The Australian Lot Feeders’ Association is the national industry organisation. Meat & Livestock also provides feedlot and beef market updates, trends and analysis. Feedlots are accredited under the National Feedlot Accreditation Scheme.

Regardless of location, the National Guidelines for Beef Cattle Feedlots in Australia, is a helpful document for all feedlot managers and operators.

Feedlots are complex businesses.

On this page we provide links to information regarding:

Feedlot design and waste management Health and welfare

Animal nutrition  |  Feedlot management

Methane emission reduction  |  Biosecurity


Feedlot design, construction and waste management

Beef cattle feedlot
Placement of shade structures need to be carefully considered. Enough shade needs to be provided in order to reduce the impact of heat stress on the cattle, but not so much shade that the pen surface is prevented from drying.

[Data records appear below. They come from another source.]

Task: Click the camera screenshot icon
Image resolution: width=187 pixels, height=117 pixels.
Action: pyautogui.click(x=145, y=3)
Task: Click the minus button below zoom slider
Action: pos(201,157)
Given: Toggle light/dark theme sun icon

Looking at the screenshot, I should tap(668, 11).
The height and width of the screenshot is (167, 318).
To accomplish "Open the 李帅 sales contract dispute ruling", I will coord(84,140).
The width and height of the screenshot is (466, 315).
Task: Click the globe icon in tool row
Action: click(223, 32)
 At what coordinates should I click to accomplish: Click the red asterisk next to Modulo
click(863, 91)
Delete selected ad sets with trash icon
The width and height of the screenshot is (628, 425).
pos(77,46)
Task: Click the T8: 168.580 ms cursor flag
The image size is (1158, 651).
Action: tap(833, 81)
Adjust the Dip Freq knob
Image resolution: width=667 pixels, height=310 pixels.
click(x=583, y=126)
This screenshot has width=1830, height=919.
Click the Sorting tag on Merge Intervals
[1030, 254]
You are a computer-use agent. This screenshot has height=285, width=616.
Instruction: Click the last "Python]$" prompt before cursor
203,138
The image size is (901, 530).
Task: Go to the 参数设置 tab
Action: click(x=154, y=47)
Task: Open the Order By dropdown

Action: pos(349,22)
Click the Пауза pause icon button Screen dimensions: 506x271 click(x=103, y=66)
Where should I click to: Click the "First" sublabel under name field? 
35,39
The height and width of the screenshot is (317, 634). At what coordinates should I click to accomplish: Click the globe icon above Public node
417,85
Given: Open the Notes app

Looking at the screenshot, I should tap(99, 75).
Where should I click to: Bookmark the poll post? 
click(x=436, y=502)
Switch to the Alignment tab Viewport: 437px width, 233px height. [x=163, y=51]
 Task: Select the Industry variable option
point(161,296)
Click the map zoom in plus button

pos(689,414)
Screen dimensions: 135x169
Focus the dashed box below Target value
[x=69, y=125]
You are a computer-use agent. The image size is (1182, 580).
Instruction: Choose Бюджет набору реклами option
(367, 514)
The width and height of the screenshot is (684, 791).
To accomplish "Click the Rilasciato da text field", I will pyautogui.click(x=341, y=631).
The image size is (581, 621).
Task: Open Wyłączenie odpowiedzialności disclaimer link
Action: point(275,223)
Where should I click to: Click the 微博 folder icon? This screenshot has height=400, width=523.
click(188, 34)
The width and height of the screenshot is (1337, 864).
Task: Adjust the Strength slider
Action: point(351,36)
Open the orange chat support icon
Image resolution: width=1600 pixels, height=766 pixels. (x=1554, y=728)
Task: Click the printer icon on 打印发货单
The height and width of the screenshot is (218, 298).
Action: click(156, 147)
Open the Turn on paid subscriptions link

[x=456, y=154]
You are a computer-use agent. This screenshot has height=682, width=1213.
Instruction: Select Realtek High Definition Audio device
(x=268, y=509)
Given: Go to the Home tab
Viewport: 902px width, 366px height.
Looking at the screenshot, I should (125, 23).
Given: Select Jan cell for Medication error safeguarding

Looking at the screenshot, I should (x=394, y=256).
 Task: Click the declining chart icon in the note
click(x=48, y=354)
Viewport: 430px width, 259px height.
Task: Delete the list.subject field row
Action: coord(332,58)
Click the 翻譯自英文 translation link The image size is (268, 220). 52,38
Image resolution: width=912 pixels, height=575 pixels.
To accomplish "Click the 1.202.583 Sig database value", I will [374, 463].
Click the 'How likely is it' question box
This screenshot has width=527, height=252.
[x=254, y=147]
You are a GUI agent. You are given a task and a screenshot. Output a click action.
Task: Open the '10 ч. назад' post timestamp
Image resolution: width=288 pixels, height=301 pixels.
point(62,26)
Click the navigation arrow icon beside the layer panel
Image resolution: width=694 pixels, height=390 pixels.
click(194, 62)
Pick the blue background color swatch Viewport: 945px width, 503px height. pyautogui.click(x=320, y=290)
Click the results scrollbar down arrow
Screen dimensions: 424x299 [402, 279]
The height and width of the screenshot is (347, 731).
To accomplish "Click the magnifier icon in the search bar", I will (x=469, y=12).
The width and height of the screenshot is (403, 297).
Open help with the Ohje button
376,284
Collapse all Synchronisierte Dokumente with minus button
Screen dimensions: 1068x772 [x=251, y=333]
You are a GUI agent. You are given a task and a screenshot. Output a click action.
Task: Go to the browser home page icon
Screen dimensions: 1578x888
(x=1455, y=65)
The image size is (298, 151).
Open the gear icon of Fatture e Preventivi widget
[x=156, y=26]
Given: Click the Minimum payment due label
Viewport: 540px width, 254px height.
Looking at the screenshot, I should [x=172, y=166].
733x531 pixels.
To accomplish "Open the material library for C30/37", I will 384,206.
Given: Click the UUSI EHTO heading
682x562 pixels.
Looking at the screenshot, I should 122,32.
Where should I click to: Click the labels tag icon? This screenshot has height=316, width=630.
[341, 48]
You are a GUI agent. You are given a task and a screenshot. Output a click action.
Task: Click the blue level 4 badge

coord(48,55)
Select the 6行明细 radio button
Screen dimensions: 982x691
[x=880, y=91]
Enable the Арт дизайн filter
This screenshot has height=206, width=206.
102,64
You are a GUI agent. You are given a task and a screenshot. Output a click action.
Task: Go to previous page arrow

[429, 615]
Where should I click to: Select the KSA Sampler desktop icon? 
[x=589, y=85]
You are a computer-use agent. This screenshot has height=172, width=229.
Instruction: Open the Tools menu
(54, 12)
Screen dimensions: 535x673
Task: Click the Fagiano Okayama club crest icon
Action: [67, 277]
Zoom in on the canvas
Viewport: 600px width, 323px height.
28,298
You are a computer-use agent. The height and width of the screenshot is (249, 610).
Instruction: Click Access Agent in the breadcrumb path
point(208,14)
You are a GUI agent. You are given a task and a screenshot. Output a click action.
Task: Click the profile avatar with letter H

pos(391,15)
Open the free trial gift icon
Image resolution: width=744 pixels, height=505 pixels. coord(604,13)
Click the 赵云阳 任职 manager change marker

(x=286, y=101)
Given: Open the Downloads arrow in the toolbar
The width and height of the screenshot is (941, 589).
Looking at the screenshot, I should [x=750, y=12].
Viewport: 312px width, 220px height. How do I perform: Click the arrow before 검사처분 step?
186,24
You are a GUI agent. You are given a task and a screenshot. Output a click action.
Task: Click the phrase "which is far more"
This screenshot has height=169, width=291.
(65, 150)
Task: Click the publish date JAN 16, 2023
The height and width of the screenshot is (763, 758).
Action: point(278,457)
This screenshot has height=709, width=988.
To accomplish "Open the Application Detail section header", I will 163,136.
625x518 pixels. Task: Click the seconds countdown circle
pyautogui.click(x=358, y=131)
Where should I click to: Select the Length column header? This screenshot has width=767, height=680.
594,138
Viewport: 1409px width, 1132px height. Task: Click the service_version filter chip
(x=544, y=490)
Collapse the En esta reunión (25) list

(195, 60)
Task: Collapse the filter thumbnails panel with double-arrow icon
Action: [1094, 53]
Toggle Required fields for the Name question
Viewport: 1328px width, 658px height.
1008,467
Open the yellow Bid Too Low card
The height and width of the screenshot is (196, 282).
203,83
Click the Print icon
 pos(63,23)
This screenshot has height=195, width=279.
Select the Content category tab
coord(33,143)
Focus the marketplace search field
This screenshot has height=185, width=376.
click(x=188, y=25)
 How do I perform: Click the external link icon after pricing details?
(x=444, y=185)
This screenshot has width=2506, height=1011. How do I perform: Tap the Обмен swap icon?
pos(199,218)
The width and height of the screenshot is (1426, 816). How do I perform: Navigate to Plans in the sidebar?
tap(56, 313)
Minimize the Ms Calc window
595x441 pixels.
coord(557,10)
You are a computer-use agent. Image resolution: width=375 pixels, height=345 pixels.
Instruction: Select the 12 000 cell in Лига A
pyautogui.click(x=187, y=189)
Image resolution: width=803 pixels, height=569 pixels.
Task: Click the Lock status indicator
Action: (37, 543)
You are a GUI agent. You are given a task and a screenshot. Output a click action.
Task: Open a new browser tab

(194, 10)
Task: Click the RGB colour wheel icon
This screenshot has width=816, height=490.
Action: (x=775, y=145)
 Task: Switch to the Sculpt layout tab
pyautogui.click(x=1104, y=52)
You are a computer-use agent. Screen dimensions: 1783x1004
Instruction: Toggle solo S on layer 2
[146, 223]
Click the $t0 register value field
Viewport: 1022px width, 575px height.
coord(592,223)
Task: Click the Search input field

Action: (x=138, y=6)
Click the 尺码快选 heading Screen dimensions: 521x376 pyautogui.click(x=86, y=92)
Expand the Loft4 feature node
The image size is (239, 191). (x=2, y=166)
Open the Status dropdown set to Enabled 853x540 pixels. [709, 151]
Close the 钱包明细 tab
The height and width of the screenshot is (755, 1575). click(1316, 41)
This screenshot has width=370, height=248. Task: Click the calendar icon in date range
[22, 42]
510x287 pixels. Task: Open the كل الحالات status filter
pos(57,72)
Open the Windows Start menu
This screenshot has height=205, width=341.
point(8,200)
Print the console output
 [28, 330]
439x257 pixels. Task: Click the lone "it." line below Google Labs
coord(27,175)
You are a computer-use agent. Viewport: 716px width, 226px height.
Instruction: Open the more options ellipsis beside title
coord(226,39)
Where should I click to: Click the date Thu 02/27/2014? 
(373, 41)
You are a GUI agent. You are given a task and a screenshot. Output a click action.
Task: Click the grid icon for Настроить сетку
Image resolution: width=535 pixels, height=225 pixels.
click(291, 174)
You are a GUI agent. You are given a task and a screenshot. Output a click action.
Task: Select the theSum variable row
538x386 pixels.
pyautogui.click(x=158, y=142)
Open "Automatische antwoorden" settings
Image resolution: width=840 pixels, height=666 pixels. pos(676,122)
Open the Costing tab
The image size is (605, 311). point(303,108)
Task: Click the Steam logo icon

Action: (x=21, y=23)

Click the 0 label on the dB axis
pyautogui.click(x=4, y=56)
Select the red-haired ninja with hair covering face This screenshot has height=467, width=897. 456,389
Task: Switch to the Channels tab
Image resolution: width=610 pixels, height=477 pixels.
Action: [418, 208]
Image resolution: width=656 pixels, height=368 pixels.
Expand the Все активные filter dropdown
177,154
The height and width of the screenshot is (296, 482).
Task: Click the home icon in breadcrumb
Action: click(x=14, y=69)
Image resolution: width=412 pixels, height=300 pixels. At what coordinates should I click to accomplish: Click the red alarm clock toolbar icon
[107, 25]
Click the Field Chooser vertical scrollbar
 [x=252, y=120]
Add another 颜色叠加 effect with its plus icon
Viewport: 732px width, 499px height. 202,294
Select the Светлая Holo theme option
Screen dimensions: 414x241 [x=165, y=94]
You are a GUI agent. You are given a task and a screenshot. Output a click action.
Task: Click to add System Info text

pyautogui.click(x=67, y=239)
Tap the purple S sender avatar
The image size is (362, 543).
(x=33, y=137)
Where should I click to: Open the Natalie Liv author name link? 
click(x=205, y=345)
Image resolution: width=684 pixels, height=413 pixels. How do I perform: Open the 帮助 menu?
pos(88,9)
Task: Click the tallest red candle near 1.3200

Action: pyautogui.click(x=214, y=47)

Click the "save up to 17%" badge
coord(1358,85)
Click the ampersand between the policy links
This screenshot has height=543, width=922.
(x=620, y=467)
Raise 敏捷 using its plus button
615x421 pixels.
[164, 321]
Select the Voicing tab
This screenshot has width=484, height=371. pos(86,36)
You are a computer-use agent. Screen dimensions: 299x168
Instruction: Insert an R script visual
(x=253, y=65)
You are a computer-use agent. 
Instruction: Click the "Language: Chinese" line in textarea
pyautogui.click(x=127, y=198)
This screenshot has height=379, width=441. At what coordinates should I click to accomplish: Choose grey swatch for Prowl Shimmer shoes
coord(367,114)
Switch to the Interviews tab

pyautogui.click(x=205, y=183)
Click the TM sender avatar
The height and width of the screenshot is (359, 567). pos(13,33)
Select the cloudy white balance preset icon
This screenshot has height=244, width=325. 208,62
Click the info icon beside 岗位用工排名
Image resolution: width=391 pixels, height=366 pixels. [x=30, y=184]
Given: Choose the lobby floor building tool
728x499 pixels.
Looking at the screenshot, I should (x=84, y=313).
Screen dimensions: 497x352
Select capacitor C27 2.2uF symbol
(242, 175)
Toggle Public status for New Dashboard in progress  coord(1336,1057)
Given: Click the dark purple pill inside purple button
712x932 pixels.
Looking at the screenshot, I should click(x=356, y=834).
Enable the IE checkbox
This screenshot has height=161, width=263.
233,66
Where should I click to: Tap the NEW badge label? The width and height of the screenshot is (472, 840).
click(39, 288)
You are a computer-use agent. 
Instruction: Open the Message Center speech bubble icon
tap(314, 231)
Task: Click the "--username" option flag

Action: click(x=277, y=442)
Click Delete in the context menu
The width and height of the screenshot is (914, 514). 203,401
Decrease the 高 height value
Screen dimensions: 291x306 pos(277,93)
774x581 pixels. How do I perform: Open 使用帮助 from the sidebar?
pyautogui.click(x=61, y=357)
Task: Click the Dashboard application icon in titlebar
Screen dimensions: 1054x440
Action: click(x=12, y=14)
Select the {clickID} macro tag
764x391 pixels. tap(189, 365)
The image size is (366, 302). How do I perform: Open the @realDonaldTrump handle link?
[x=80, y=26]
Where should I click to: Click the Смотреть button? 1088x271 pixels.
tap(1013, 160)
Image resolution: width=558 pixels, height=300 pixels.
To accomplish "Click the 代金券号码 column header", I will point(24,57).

As feedlots require bringing large numbers of animals together, naturally, large amounts of manure accumulate. The concentration of nutrients contained in the effluent can have considerable impacts on the environment, and therefore, requires careful management. However, when done correctly, stockpiled manure can be used as fertiliser. Meat & Livestock Australia has produced a helpful guide to waste management and utilisation.

The National Beef Cattle Feedlot Environmental Code of Practice (PDF, 450KB) discusses considerations that need to be made to address risk factors associated with environmental impact. These include location of the site, design, construction and operation of a beef cattle feedlot. It outlines a number of activities that should prevent or at the very least minimise adverse impacts on environmental values.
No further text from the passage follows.